Plant-based food provides an adequate source of protein for humans including athletes.
There are strong beliefs, ideals, and myths that humans and athletes especially need lots of protein and this needs to come from animal sources like meat, fish, dairy, eggs and protein supplements.
Many studies show that just over 10% of calories from protein is enough to put athletes into nitrogen balance (one of the markers that show adequate protein balance). Research also reveals that higher percentages of protein intake decreases athletic performance.

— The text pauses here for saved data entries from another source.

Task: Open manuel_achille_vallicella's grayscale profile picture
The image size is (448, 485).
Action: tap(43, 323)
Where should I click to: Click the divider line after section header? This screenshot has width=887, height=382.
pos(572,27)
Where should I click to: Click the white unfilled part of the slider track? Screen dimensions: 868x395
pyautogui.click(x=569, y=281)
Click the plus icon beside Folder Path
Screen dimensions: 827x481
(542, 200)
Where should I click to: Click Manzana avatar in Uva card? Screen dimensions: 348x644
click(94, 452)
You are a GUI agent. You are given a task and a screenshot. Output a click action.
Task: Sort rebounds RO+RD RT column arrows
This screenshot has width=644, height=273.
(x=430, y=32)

In addition, excess protein intake stresses the liver, kidney, and bones, which should all be performing on optimum level for athletes.

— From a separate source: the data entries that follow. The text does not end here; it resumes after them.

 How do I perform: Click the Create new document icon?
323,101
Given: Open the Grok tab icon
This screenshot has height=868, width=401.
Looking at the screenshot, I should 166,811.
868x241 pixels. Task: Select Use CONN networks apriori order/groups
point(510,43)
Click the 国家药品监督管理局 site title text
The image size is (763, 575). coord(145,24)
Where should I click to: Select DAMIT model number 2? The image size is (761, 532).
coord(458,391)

Studies as far back as 1904 with Yale athletes showed that when their daily protein intake was lowered from 100g to 64g, their athletic performance increased by 35%. Adults cannot increase muscle bulk by eating an excess amount of protein and any excess protein intake is actually converted and stored as fat. From this we can see that protein intake does not stimulate muscle growth and gaining muscle is always related to our lifestyle, genes, hormones, and the frequency of which the muscle is loaded, for example with resistance exercise and weightlifting.
Eating a plant-based diet provides 10-15% of calories from protein and as previously mentioned, this is the amount needed for muscle growth, increased energy, recovery, strength, endurance, and athletic performance. Therefore, a plant-based diet is an excellent source of nutrition for humans, including athletes. It is also free of the harming factors of other diets, for example the SAD diet (Standard American/Australian Diet), so the body can work at optimal performance, as it does not have to waste energy on dealing with the side-effects of the toxic overload that the SAD diet brings.